Your task:
Copy out all the entries below, word for word.

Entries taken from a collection
════════════════════
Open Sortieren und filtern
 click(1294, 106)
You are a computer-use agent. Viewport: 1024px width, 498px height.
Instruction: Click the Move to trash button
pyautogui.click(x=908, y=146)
════════════════════
Solved exercise:
Open Sortieren und filtern
 click(1294, 106)
You are a computer-use agent. Viewport: 1024px width, 498px height.
Instruction: Click the Move to trash button
pyautogui.click(x=908, y=146)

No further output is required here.